• [DIRECTIONS FOR THIS TASK] Exactly as they stand, repeat the lines from the one containing "Where should I" through the final line of the listing, both ends included, and nothing else; skip the pictures.

• [RECORDED INFORMATION]

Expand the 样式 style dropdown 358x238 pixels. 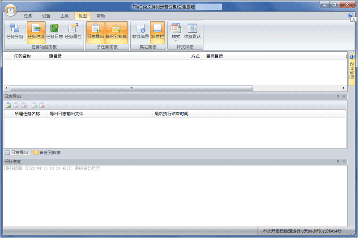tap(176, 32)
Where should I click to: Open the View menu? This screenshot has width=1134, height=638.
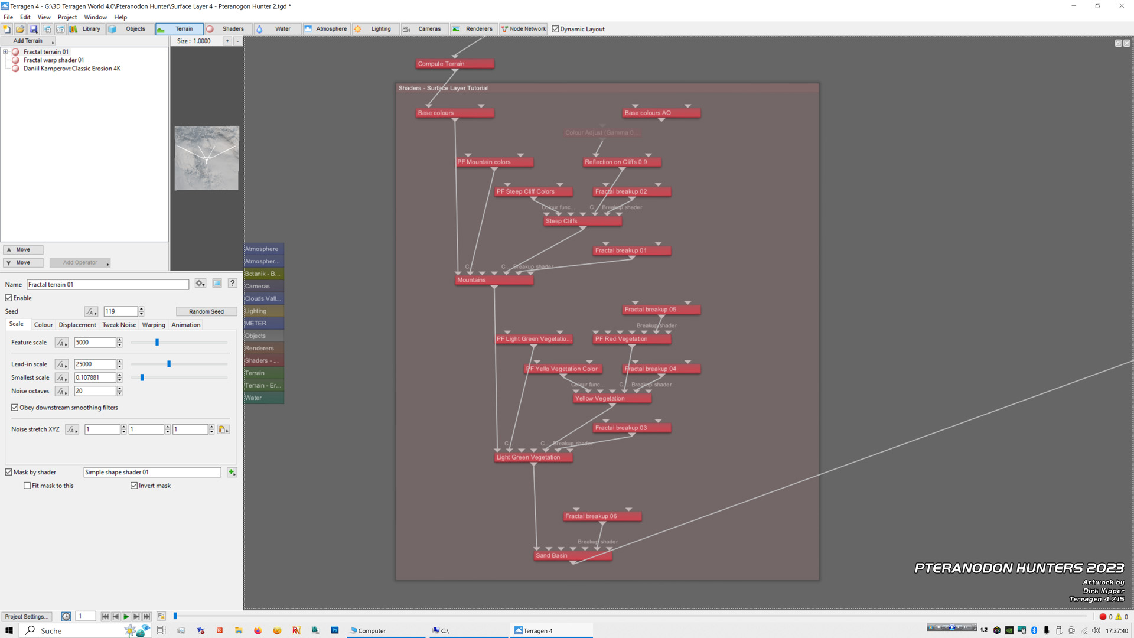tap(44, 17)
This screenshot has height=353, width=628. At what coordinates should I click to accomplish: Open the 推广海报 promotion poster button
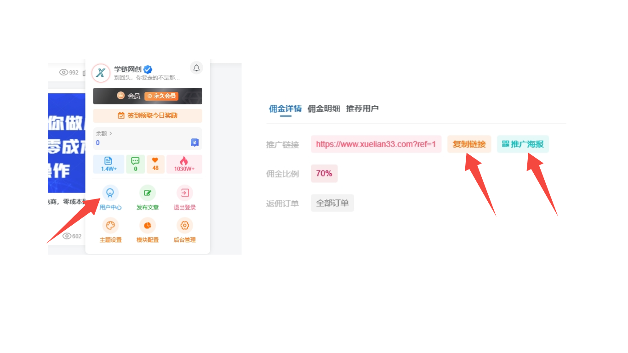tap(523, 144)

• [RESULT FOR THIS TASK]
Where should I click to: Open the View menu? This screenshot has width=1134, height=638.
tap(44, 17)
This screenshot has height=353, width=628. At what coordinates should I click to accomplish: Open the 推广海报 promotion poster button
tap(523, 144)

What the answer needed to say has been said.